Delete a namespace. Only admin can do this.

Warning:

  • You can't remove the namespace you're currently using.
  • Any other clients using this namespace will be moved to a special state, awaiting to be disconnected.

NSINFO

Returns basic informations about a namespace

# namespace
name: default          # namespace name
entries: 0             # amount of entries
public: yes            # public writable (yes/no)
password: no           # password protected (yes/no)
data_size_bytes: 0     # total data payload in bytes
data_size_mb: 0.00     # total data payload in MB
data_limits_bytes: 0   # namespace size limit (0 for unlimited)
index_size_bytes: 0    # index size in bytes (thanks captain obvious)
index_size_kb: 0.00    # index size in KB
mode: userkey          # running mode (userkey/sequential)

## new fields
worm: no               # write-once-read-multiple mode enabled
locked: no             # lock (read-only or even write disabled) mode

next_internal_id: 0x00000000    # internal next key id
stats_index_io_errors: 0        # amount of index read/write io error
stats_index_io_error_last: 0    # last timestamp of index io error
stats_index_faults: 0           # always 0 for now
stats_data_io_errors: 0         # amount of data read/write io error
stats_data_io_error_last: 0     # timestamp of last io error
stats_data_faults: 0            # always 0 for now

index_disk_freespace_bytes: 57676599296    # free space on index partition (bytes)
index_disk_freespace_mb: 55004.69          # free space on index partition (megabytes)
data_disk_freespace_bytes: 57676599296     # free space on data partition (bytes)
data_disk_freespace_mb: 55004.69           # free space on data partition (metabytes)

data_path: /tmp/zdb-data/default           # namespace physical data path (only available for admin)
index_path: /tmp/zdb-index/default         # namespace physical index path (only available for admin)

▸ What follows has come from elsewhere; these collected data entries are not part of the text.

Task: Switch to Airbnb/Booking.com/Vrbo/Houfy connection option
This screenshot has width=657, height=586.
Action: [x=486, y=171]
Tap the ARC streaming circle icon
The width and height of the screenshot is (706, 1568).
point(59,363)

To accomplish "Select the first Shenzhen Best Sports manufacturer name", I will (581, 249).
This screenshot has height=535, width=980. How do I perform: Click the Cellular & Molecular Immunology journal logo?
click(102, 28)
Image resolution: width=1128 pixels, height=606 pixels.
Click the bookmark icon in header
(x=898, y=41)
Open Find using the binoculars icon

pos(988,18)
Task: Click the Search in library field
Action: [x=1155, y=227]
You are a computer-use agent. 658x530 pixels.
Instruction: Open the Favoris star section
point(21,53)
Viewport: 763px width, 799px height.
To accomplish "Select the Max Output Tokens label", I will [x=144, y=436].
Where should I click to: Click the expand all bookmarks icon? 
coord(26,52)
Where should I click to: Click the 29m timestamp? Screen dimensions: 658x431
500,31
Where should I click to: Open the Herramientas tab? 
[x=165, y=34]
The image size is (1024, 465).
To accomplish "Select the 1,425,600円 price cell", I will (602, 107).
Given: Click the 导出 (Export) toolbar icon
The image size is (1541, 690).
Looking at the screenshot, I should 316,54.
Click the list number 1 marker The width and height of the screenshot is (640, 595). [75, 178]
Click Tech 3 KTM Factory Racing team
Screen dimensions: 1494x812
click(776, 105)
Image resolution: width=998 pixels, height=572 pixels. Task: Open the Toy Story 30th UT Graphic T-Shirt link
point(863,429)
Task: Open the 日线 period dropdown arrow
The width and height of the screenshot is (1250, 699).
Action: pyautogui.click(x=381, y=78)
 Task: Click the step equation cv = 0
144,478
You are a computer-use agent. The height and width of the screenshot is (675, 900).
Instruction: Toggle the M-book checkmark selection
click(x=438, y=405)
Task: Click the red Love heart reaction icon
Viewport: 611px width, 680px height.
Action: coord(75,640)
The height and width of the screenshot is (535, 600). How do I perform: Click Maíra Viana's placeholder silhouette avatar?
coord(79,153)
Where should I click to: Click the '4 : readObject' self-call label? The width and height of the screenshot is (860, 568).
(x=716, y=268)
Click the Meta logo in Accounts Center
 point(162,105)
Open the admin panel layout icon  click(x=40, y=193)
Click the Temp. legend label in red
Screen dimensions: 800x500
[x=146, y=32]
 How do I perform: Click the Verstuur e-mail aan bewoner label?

Fields stats_index_ and stats_data_ fields are useful to know if partition on which data and index live had issues during running time.

NSLIST

Returns an array of all available namespaces.

NSSET

Change a namespace setting/property. Only admin can do this.

Properties:

  • maxsize: set the maximum size in bytes, of the namespace's data set
  • password: lock the namespace by a password, use * password to clear it
  • public: change the public flag, a public namespace can be read-only if a password is set (0 or 1)
  • worm: « write only read multiple » flag which disable overwrite and deletion (0 or 1)
  • mode: change index mode (user or seq)
  • lock: set namespace in read-only or normal mode (0 or 1)
  • freeze: set namespace in read-write protected or normal mode (0 or 1)

About mode selection: it's now possible to mix modes (user and sequential) on the same 0-db instance. This is only possible if you don't provide any --mode argument on runtime, otherwise 0-db will be available only on this mode.

It's only possible to change mode on a fully empty dataset (no deleted keys, nothing.), aka on a newly created namespace. You can change default namespace aswell if it's empty.

As soon as there are a single object in the namespace, you won't be able to change mode.

LOCK mode won't change anything for read queries, but any update (set, del, ...) will be denied with an error message (eg: Namespace is temporarily locked).

FREEZE mode will deny any operation on the specific namespace, read, write, update, delete operations will be denied with an error message (eg: Namespace is temporarily frozen)

NSJUMP

Force closing current index and data files and open the next id.

SELECT

Change your current namespace. If the requested namespace is password-protected, you need to add the password as extra parameter. If the namespace is public but password protected, and you don't provide any password, the namespace will be accessible in read-only.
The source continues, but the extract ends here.